[[ Data for processing open ]]

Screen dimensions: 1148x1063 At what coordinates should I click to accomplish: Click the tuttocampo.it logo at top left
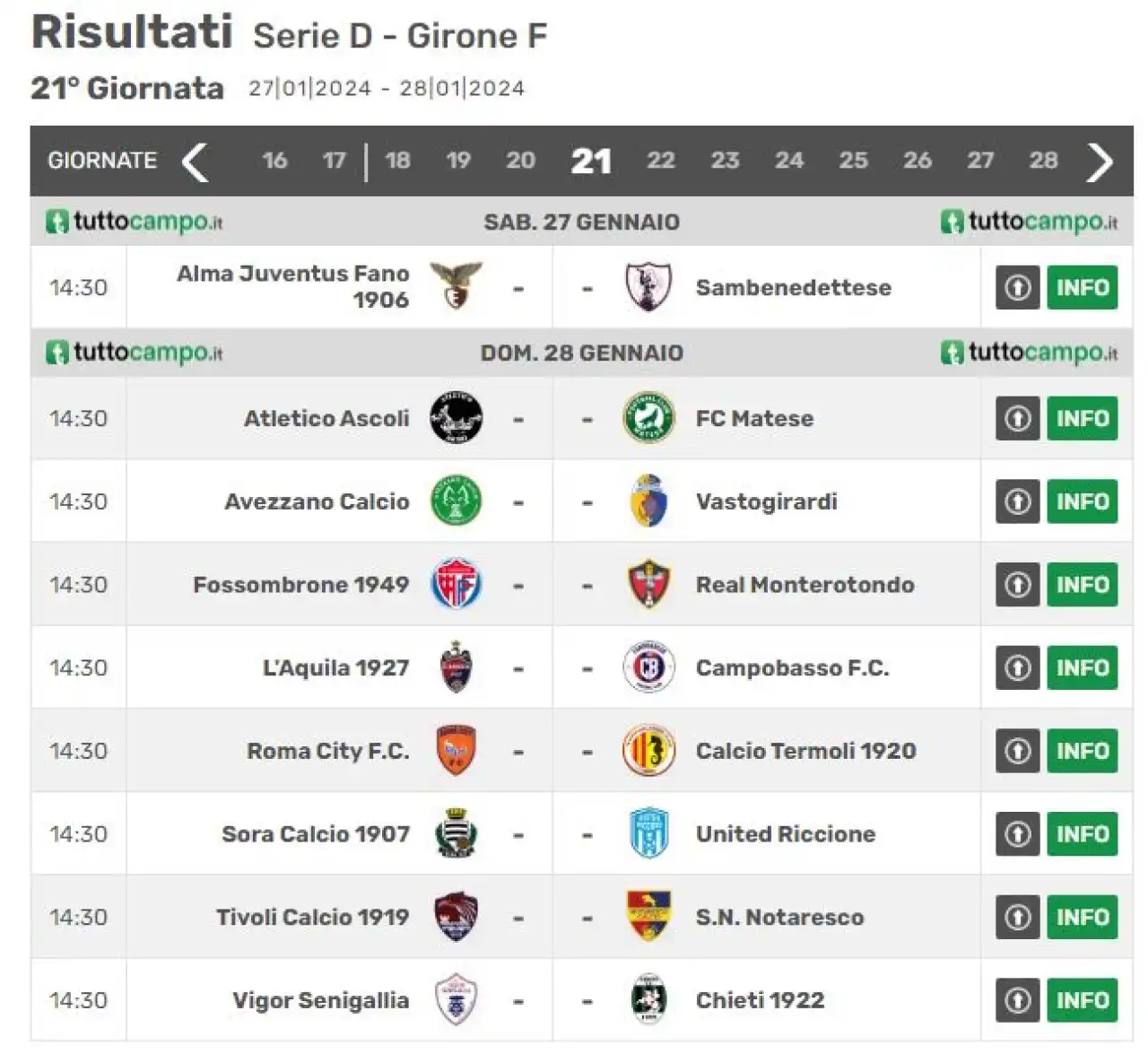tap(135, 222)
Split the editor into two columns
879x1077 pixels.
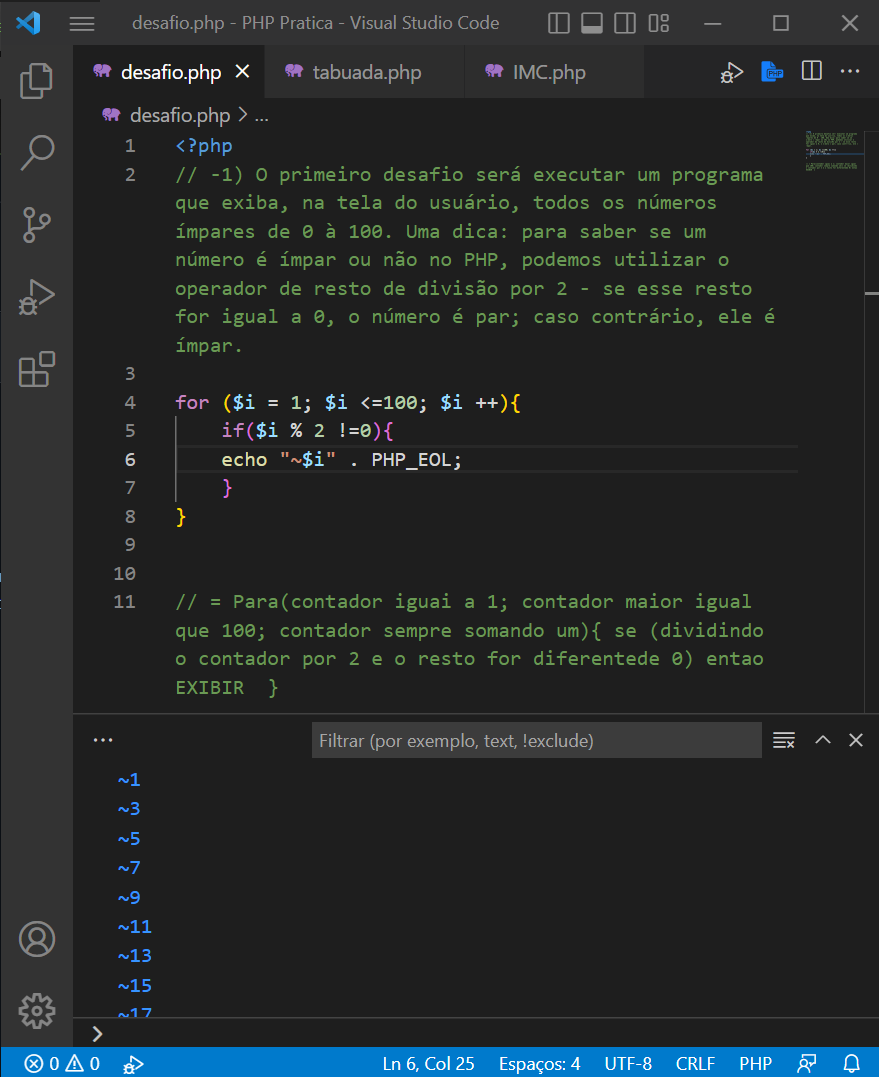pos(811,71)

[[ Data for processing closed ]]
[[ Data for processing open ]]

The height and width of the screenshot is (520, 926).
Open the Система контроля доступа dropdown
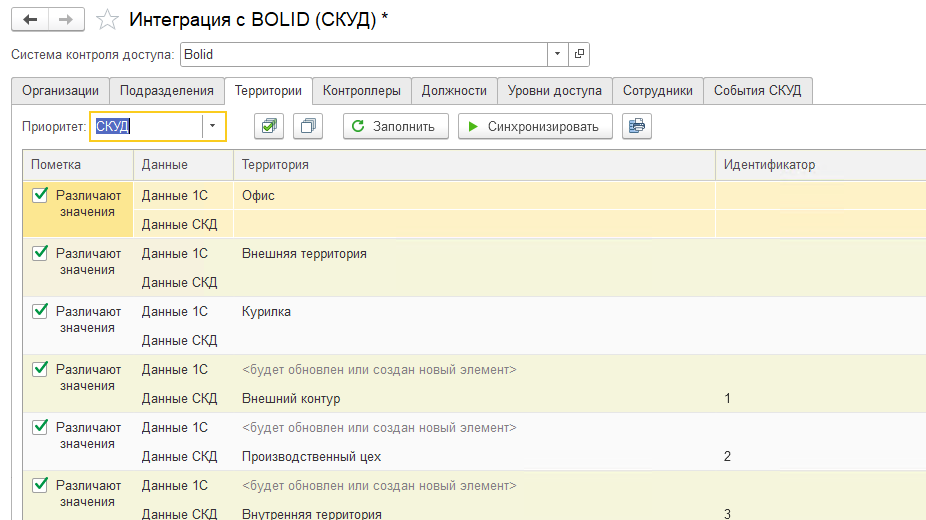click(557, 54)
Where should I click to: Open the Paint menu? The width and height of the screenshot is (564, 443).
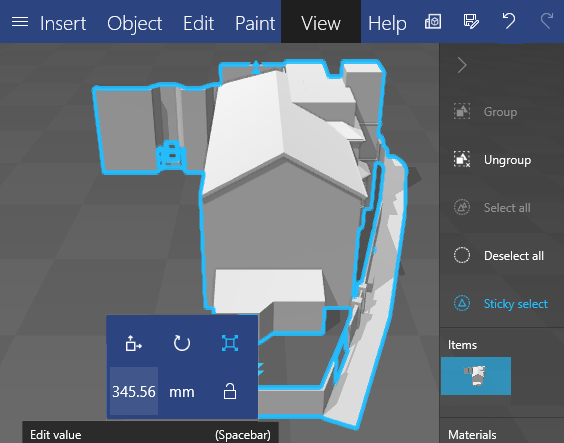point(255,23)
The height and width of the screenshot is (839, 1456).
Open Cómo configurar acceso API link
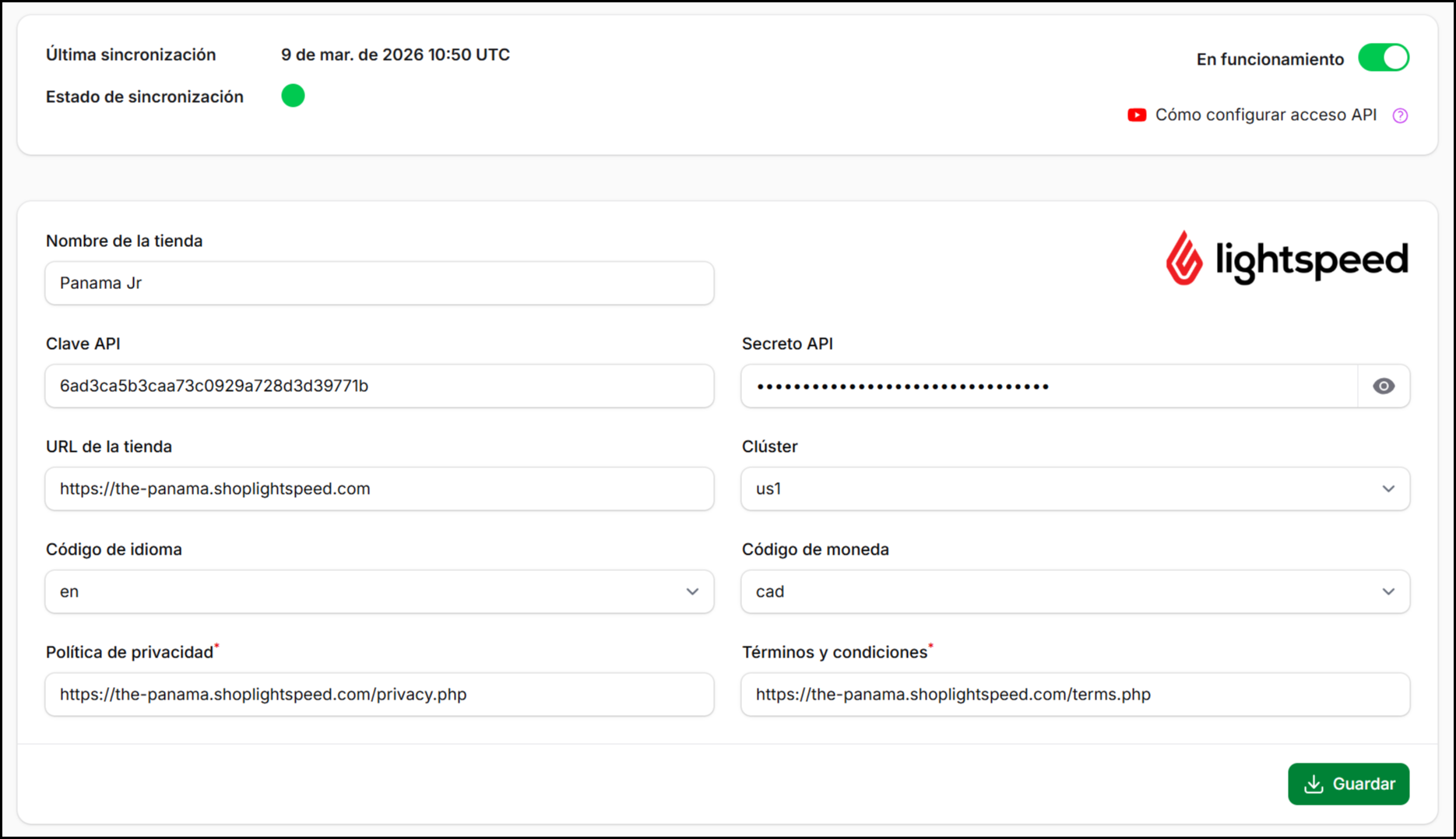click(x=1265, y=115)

[[ Data for processing closed ]]

*Assignment*.
From the records above, return exactly the lines running from the one that contains "The height and width of the screenshot is (520, 926)." down to the one that contains "The height and width of the screenshot is (839, 1456).", both included, without any pictures.

*Problem solution*.
The height and width of the screenshot is (520, 926).
Open the Система контроля доступа dropdown
click(557, 54)
Where should I click to: Open the Paint menu? The width and height of the screenshot is (564, 443).
point(255,23)
The height and width of the screenshot is (839, 1456).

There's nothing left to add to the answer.